Search This Blog

Wednesday, March 7, 2018

Antivaxxer Loses in Texas

In The Politics of Autism, I discuss the discredited theory that vaccines cause autism.

Emma Platoff, Cassandra Pollock, and Edgar Walter report at The Texas Tribune on a statehouse race in which disgraced antivaccine doctor Andrew Wakefield backed a Republican candidate who also had the support of the state's governor.  They lost.
After Gov. Greg Abbott spent more than a quarter of a million dollars in a campaign to unseat three Republican incumbents in the Texas House, two of those incumbents nonetheless defeated their primary challengers Tuesday.
And state Rep. Sarah Davis, Abbott’s most explicit target, bested challenger Susanna Dokupil by more than 12 percentage points.
In a victory celebration, she thanked voters for re-electing her, telling them this primary race had significance far beyond her Harris County district.
“It was about whether the Republican party would be big enough to support diverse voices, and the right of a representative to vote her conscience and her district,” she said, framed by celebratory balloons.
Davis took several explicit shots at Abbott — who has called out her voting record in ways she has called disingenuous — as well as her opponent, who is backed by the anti-vaccine movement. Davis thanked her district for “supporting science and medicine — and vaccines,” to big applause.
"No amount of money in a campaign account can buy back your reputation when you squander it by making false accusations to exploit the suffering brought to us by the natural disaster that was Hurricane Harvey,” Davis said, in an apparent reference to Abbott’s claim that a Davis bill filed in 2017 might have undercut the state’s response to Harvey.
As Jonathan D. Quick and Heidi Larson write at Time, last week included a dubious milestone:
The vaccine-autism myth is one chilling example of fraudulent science.
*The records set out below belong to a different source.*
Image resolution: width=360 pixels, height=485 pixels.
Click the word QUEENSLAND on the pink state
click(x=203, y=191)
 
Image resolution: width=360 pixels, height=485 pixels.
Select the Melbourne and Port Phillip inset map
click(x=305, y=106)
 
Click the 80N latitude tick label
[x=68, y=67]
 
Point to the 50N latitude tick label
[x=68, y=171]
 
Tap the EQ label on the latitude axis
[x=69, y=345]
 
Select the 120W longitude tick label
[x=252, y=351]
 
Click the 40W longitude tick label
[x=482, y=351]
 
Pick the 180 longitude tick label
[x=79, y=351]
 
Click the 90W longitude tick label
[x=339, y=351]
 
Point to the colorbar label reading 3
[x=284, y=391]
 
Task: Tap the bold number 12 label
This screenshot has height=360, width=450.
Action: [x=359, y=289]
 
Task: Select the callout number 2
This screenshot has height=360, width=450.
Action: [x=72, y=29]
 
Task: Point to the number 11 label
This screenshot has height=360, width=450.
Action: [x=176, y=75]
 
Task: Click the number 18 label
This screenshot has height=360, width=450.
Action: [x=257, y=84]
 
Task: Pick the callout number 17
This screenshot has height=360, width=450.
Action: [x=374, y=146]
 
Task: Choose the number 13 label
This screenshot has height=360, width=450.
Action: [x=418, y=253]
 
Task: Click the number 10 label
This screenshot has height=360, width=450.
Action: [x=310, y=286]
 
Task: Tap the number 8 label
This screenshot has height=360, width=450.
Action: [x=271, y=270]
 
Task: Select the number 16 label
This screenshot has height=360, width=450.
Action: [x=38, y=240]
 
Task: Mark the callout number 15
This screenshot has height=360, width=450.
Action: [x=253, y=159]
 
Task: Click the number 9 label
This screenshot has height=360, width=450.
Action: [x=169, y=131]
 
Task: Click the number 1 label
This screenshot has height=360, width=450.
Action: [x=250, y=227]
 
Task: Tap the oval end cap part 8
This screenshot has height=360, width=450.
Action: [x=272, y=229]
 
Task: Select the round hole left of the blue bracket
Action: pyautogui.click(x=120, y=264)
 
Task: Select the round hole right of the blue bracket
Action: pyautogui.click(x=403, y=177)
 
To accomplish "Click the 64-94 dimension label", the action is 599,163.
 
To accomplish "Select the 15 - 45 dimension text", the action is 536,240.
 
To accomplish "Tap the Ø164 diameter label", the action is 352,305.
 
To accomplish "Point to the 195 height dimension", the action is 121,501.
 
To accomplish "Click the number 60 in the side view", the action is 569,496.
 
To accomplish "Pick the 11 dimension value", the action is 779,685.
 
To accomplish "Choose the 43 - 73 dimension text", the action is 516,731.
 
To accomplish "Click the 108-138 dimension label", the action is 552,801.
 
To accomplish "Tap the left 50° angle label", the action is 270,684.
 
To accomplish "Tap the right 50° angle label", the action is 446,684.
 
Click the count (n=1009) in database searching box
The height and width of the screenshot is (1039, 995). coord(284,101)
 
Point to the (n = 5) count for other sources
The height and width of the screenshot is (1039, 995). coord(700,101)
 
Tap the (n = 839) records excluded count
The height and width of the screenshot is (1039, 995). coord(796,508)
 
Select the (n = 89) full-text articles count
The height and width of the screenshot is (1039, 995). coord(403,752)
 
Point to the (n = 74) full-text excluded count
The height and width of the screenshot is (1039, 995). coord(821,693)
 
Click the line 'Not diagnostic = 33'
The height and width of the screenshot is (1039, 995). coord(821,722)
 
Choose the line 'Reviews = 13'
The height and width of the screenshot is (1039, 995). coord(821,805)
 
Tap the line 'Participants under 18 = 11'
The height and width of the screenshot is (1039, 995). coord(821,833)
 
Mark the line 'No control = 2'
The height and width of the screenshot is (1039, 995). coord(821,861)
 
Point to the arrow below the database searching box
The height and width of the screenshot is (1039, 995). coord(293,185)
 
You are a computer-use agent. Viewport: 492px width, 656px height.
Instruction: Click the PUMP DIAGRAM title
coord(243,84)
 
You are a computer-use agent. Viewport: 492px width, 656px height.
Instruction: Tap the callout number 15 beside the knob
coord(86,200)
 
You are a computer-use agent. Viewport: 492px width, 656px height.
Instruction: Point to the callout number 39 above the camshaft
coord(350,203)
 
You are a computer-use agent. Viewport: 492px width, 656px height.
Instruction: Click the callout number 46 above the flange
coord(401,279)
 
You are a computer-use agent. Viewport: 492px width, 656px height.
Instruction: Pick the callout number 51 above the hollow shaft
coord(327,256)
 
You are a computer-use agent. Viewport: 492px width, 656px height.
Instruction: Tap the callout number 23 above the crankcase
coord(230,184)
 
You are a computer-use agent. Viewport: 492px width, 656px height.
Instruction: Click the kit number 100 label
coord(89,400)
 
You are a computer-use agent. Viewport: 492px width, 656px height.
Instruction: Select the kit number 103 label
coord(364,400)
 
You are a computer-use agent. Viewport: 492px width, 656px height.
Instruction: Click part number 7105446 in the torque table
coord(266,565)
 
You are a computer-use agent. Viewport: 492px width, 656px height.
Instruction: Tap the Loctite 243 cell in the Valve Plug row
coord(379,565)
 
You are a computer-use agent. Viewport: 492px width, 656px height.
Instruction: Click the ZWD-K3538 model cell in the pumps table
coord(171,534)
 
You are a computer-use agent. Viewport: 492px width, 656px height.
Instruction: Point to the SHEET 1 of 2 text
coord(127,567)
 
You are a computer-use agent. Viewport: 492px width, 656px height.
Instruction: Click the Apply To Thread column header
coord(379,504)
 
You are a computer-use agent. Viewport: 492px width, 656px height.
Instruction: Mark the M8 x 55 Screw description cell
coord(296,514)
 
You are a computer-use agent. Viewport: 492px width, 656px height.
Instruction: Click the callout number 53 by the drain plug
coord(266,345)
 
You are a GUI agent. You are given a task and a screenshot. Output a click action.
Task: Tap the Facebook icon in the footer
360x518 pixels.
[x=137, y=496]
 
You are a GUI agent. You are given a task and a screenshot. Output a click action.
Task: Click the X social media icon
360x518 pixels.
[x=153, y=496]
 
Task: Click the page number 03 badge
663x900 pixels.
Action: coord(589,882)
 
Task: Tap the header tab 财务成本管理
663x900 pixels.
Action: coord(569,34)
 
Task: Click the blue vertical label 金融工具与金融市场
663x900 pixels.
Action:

February 28, 2018 marks the 20th anniversary of an infamous article published in the prestigious medical journal, The Lancet, in which Andrew Wakefield, a former British doctor, falsely linked the MMR (measles, mumps and rubella) vaccine to autism. The paper eventually was retracted by the co-authors and the journal. Wakefield was de-licensed by medical authorities for his deceit and “callous disregard” for children in his care. It took nearly two decades for the UK immunization rates to recover. By the end, UK families had experienced more than 12,000 cases of measles, hundreds of hospitalizations — many with serious complications — and at least three deaths.